[Stored records]
^^^^^^^^
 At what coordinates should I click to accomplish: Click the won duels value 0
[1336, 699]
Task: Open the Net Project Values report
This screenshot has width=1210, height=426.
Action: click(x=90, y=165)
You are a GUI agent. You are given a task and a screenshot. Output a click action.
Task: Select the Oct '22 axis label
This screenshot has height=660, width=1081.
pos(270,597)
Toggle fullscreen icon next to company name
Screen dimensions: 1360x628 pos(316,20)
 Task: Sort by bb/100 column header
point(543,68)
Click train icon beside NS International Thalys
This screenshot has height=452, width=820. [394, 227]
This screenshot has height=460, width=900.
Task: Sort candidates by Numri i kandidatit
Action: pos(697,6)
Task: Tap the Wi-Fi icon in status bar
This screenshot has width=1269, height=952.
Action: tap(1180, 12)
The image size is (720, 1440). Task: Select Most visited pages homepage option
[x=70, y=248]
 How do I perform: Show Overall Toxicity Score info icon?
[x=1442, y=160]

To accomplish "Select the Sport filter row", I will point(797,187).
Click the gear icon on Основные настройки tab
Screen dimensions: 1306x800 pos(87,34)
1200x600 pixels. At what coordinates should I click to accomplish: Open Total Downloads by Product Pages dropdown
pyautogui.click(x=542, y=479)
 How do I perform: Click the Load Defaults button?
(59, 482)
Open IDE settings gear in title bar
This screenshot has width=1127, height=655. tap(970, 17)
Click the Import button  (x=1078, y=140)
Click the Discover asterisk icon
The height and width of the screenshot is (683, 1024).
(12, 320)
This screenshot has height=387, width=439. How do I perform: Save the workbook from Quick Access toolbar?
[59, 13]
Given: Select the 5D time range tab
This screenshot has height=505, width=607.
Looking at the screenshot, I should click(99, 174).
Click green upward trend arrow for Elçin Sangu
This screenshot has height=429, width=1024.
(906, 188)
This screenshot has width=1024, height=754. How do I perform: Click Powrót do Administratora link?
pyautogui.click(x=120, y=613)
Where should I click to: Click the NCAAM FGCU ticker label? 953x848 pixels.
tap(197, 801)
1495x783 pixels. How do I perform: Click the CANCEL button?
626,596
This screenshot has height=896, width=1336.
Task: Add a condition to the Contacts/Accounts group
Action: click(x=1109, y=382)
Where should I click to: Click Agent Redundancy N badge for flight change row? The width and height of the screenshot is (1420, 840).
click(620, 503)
^^^^^^^^
[What you should do]: This exercise calls for the lines from the one holding "Task: Tap the Wi-Fi icon in status bar" through the end of the entries, transcribed exactly and with nothing more.

[Task result]:
Task: Tap the Wi-Fi icon in status bar
This screenshot has width=1269, height=952.
Action: tap(1180, 12)
The image size is (720, 1440). Task: Select Most visited pages homepage option
[x=70, y=248]
 How do I perform: Show Overall Toxicity Score info icon?
[x=1442, y=160]

To accomplish "Select the Sport filter row", I will point(797,187).
Click the gear icon on Основные настройки tab
Screen dimensions: 1306x800 pos(87,34)
1200x600 pixels. At what coordinates should I click to accomplish: Open Total Downloads by Product Pages dropdown
pyautogui.click(x=542, y=479)
 How do I perform: Click the Load Defaults button?
(59, 482)
Open IDE settings gear in title bar
This screenshot has width=1127, height=655. tap(970, 17)
Click the Import button  (x=1078, y=140)
Click the Discover asterisk icon
The height and width of the screenshot is (683, 1024).
(12, 320)
This screenshot has height=387, width=439. How do I perform: Save the workbook from Quick Access toolbar?
[59, 13]
Given: Select the 5D time range tab
This screenshot has height=505, width=607.
Looking at the screenshot, I should click(99, 174).
Click green upward trend arrow for Elçin Sangu
This screenshot has height=429, width=1024.
(906, 188)
This screenshot has width=1024, height=754. How do I perform: Click Powrót do Administratora link?
pyautogui.click(x=120, y=613)
Where should I click to: Click the NCAAM FGCU ticker label? 953x848 pixels.
tap(197, 801)
1495x783 pixels. How do I perform: Click the CANCEL button?
626,596
This screenshot has height=896, width=1336.
Task: Add a condition to the Contacts/Accounts group
Action: click(x=1109, y=382)
Where should I click to: Click Agent Redundancy N badge for flight change row? The width and height of the screenshot is (1420, 840).
click(620, 503)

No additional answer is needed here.